Die monatelangen Unruhen und das neue Sicherheitsgesetz in Hongkong fordern ihren Tribut: Im Banking hat eine stille Verlagerung begonnen – grosser Profiteur ist ein anderer asiatischer Finanzplatz.
Hongkong und Singapur, das ist wie Zürich und London: Im Wettbewerb der Finanzstandorte ringen die Städte seit Jahren um die Krone in ihrer jeweiligen Region – wobei die beiden asiatischen Plätze in einem Markt wetteifern, dem das grösste Wachstumspotenzial zugesprochen wird.
Während Hongkong zuletzt noch mehr Zulauf ausweisen konnte als der südlicher gelegene asiatische Stadtstaat Singapur, hat die «Dracheninsel» einen Dämpfer erlitten; wie die britische Zeitung «Financial Times» (Artikel bezahlpflichtig) berichtete, ist dort eine stille Absetzbewegung von Bankjobs in Gange.
Acht mal mehr Stellen bei der UBS offen
Das britische Blatt liest dies unter anderem aus den Stellenanzeigen fürs Investmentbanking auf dem Online-Portal Linkedin heraus. Diverse wichtige Player schreiben in Singapur mittlerweile deutlich mehr Stellen aus als in Hongkong.
Zu den Spitzenreiterin zählt dabei die UBS, die grösste Privatbank in der Region, die aber auch Investmentbank-Operationen in Asien unterhält. Wie die amerikanische Rivalin J.P. Morgan sucht die Schweizer Grossbank rund acht mal mehr Stellen in Singapur zu besetzen als in Hongkong; bei der Credit Suisse (CS) sind doppelt so viele Positionen in Singapur offen.
Hongkong galt bis anhin als wichtigster Hub fürs Geschäft mit Firmen und den Handel mit Wertschriften in der Region. Nun sind diverse Banken daran, die geopolitischen Risiken in Asien breiter zu streuen, wie der Bericht einen Chefbanker zitiert.

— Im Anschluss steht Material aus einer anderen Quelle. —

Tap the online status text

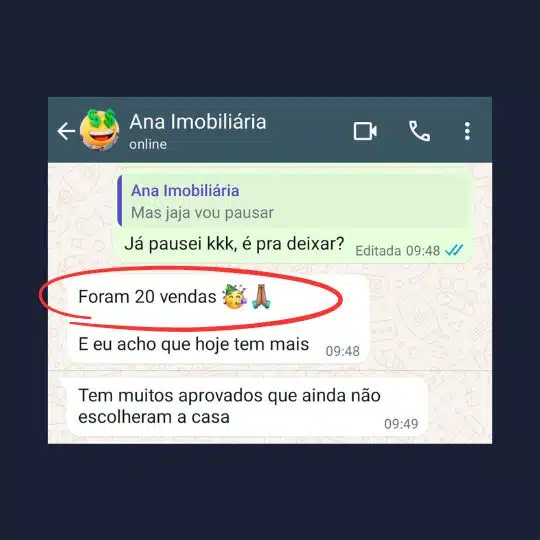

Die Institute reagieren damit auf das neue Sicherheitsgesetz, das China in dem Festland vorgelagerten Finanzplatz durchdrückte.
Als Gesinnungspolizei eingespannt
Die neue Gesetzgebung, die offiziell auf subversive und terroristische Verstösse abzielt, wird in breiten Kreisen der Bevölkerung als Unterdrückung der Meinungsfreiheit interpretiert.
Entsprechend äussern viele ausländische Arbeitskräfte die Befürchtung, dass sie sich aufgrund der anhaltenden Unruhen in der Stadt auch bei ihrer täglichen Arbeit nicht mehr frei und offen gegenüber Kollegen äussern könnten. Schon vor Monaten zeichnete sich deshalb ein Exodus von Bankern in Hongkong ab, wie auch finews.ch berichtete. Als Nutzniesser brachten sich schon damals Taiwan und eben Singapur in Stellung.
Ebenfalls mussten sich die Banken um des Geschäfts in Hongkong willen teils den Wünschen des Regimes in Peking beugen; so haben diverse Institute vor dem Hintergrund des Sicherheitsgesetzes die Sorgfalt-Abklärung von Kunden in Hongkong ausgeweitet. Auch die UBS, Credit Suisse und dei Schweizer Privatbank Julius Bär klären Medienberichten zufolge ab, ob ihre Kunden Verbindungen zur Pro-Demokratie-Bewegung haben.
Von China aus die Welt erobern?
Sinnigerweise hegen die Schweizer Akteure auch grosse Pläne in Festlandchina. Die CS kündete anlässlich des Investorentags vom Dezember eine Wachstums-Offensive im Private Banking an, wobei ein Fokus auf Asien liegt. Konkret investiert wird ins Private Banking in Festland-China, in Südostasien sowie in Indien.
CS-Asienchef Helman Sitohang hatte schon früher erklärt, im Investment Banking, aber auch im Wealth Management die Anzahl Mitarbeiter in China in den kommenden fünf Jahren zu verdoppeln.
Die UBS baut derweil ein neues Hauptquartier in Singapur und will künftig mehr als 30 Prozent der weltweiten Erträge im Geschäft mit schwerreichen Asiaten erzielen. In China zielt die Schweizer Nummer eins auch tiefer: Das Institut plant dort eine Digitalbank fürs Massengeschäft, die dann auch in anderen Weltregionen ausgerollt werden könnte.